Mais, dit-on, les refus prolongés du roi des Pays-Bas ont annulé le traité des 24 articles. Cela n’est pas vrai, car aucune disposition de ce traité ne fixe un délai fatal pour son acceptation. Il y a plus, la Belgique ne voudrait, elle ne pourrait pas vouloir que ce traité fût annulé, puisqu’il est le seul titre officiel de son existence, comme état indépendant et sui juris reconnu par l’Europe. Que l’on revienne au point de départ ; que l’on reprenne tout l’édifice par la base, et l’on retombera forcément dans les mêmes difficultés, dans la même impossibilité de concilier avec les droits acquis, avec la lettre et l’esprit des traités antérieurs, les prétentions territoriales de la Belgique, fondées sur la nationalité belge.

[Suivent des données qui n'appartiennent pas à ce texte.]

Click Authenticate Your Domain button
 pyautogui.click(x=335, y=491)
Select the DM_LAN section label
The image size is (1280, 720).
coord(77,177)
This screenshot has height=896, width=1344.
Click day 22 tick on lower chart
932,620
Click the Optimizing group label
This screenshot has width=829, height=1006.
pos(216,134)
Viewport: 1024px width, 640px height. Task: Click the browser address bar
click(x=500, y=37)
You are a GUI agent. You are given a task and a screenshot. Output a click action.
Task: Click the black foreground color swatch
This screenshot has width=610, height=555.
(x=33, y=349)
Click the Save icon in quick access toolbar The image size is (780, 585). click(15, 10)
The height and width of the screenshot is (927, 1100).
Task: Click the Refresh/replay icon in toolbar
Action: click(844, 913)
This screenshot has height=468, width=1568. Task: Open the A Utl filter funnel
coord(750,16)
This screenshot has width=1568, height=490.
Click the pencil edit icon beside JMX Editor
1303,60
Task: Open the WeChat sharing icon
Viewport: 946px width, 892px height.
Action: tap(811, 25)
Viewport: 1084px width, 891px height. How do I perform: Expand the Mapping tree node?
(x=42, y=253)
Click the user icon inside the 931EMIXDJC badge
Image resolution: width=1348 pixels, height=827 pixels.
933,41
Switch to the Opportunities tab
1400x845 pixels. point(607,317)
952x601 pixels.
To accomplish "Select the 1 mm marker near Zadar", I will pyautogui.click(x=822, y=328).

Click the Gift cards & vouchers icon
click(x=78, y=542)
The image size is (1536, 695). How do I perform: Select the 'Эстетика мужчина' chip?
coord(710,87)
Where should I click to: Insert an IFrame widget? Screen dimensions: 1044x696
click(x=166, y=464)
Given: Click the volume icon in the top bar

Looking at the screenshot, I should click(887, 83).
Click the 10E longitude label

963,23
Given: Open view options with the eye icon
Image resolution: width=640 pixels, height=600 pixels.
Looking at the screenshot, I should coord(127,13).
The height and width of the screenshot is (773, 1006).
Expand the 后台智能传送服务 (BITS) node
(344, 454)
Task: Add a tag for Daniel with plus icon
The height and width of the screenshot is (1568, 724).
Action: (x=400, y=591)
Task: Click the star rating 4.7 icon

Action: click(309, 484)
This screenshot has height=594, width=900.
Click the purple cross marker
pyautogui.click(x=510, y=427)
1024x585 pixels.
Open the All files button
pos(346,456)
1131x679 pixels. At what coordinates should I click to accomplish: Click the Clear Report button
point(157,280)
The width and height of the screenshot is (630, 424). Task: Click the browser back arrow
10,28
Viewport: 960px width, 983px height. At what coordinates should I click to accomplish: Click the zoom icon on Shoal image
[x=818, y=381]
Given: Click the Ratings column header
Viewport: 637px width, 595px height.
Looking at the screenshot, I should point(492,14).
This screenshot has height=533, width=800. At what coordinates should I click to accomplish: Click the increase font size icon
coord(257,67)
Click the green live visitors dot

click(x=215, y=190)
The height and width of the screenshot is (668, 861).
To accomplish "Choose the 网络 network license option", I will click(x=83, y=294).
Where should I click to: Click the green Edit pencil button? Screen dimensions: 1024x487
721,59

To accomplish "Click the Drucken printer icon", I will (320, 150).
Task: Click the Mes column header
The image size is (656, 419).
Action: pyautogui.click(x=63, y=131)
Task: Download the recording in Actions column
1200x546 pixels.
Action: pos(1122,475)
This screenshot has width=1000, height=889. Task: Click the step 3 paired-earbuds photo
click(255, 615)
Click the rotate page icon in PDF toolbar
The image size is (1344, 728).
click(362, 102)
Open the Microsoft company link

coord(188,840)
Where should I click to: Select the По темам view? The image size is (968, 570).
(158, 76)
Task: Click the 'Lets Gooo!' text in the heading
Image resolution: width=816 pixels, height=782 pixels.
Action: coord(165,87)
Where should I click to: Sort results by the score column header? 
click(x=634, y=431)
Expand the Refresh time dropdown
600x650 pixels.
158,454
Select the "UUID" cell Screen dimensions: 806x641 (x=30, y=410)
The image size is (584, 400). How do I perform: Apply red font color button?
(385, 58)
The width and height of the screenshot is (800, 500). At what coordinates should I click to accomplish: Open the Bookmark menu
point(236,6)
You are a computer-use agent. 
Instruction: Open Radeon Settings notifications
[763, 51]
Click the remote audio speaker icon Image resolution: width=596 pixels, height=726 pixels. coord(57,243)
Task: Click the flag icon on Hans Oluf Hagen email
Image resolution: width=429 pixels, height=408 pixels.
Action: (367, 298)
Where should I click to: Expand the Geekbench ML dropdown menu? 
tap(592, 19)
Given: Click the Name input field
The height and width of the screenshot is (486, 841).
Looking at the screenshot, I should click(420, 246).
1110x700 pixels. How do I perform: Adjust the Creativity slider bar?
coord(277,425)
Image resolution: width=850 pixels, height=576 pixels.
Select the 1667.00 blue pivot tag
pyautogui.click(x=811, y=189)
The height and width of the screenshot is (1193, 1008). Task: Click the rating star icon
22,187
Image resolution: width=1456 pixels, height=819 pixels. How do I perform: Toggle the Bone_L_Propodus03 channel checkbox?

La nationalité belge ! voilà effectivement la question. Les engagemens les plus solennels, les principes du droit des gens, tout ce qui sert de base aux relations internationales dans l’Europe moderne, la Belgique a tout cela contre elle, et elle le sait bien ; mais elle se retranche dans son indivisible nationalité. Si le temps et le lieu ne me défendaient d’examiner cette prétention, je crois, monsieur, qu’après une discussion sérieuse il faudrait beaucoup en rabattre ; c’est du moins l’opinion générale, et je ne serais pas embarrassé de soutenir la mienne. Passons cependant sur la théorie de la nationalité belge, et demandons à la Belgique comment il se fait qu’en 1831 elle a conclu, signé et ratifié, un traité définitif qui lui imposait à cet égard quelques sacrifices ? Prévoyait-elle donc alors que le roi des Pays-Bas hésiterait quelques années à consommer le sien, et appliquait-elle à ses nouveaux engagemens le système des restrictions mentales ?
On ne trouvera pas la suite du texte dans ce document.